O ministro da Previdência, José Pimentel, disse nesta terça-feira que a previsão do déficit da Previdência, em 2008, é de R$ 38 bilhões e não R$ 44 bilhões, previstos na Lei Orçamentária aprovada pelo Congresso Nacional. De acordo com ele, a crescente formalização do emprego e a recuperação de renda são os principais motivos para esta estimativa.

Acordo Ortográfico  Em entrevista para a divulgação do déficit previdenciário de agosto, Pimentel também comentou que há expectativa de a Previdência Urbana ser superavitária a partir de 2010. Em agosto deste ano, o setor arrecadou R$ 12,7 bi e gastou R$ 13,6 bi, gerando um déficit de R$ 930 milhões.

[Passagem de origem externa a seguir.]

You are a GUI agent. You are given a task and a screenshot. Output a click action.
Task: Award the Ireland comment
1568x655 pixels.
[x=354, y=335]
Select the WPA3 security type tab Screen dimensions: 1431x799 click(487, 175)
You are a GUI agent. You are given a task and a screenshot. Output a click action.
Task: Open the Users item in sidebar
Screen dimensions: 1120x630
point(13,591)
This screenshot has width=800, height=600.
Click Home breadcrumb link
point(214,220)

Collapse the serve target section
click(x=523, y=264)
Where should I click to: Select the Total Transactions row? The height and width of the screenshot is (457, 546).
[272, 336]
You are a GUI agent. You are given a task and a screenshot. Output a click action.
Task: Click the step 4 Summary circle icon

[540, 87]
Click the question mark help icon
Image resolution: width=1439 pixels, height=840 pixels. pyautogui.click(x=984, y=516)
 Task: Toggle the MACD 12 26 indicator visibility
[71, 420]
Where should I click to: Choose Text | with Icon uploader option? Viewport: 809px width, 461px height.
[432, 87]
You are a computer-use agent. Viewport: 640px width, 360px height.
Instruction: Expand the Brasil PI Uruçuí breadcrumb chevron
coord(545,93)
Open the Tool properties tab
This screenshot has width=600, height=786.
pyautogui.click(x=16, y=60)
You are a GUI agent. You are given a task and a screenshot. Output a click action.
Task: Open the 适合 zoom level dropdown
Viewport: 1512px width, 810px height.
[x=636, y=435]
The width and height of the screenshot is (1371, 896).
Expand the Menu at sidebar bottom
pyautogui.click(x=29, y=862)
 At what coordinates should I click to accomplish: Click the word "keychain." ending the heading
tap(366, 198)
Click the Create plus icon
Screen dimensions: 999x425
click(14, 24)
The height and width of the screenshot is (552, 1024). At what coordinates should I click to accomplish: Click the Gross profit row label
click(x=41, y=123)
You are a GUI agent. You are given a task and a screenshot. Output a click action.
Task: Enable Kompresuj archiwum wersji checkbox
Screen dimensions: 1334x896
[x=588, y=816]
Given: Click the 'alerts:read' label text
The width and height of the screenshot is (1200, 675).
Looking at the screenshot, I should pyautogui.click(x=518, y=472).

O constituinte de 1988 determinou que a Previdência Rural vai ser sempre subsidiada, mas esperamos ter superávit na Urbana a partir de 2010, avaliou o ministro. Apesar da expectativa de Pimentel, os números não são animadores quando a comparação é feita com agosto de 2007, mês em que o déficit urbano fechou em R$ 20 milhões.

Déficit de agosto

O déficit da Previdência Social no mês de agosto fechou em R$ 4 bilhões, um aumento de 46,5% em relação ao mesmo mês do ano passado, quando o déficit fechou em R$ 2,7 bilhões. Tal aumento aconteceu em razão da antecipação de uma parcela do 13º salário, autorizada pela primeira vez, neste ano, para trabalhadores que recebem até um salário mínimo.

Em números totais, a arrecadação liquida da previdência ficou em R$ 13,1 bilhões e as despesas em 17,2 bilhões. No mesmo período do ano passado, a Previdência arrecadou R$ 12,5 bilhões e gastou R$ 15,2 bilhões.

Apesar do adiantamento do 13º, o déficit acumulado entre janeiro e agosto de 2008 ficou 13,7% abaixo do acumulado no mesmo período do ano passado. Em números totais, até agora, a conta negativa da Previdência está em R$ 24,9 bilhões, contra R$ 28,8 bilhões de 2007.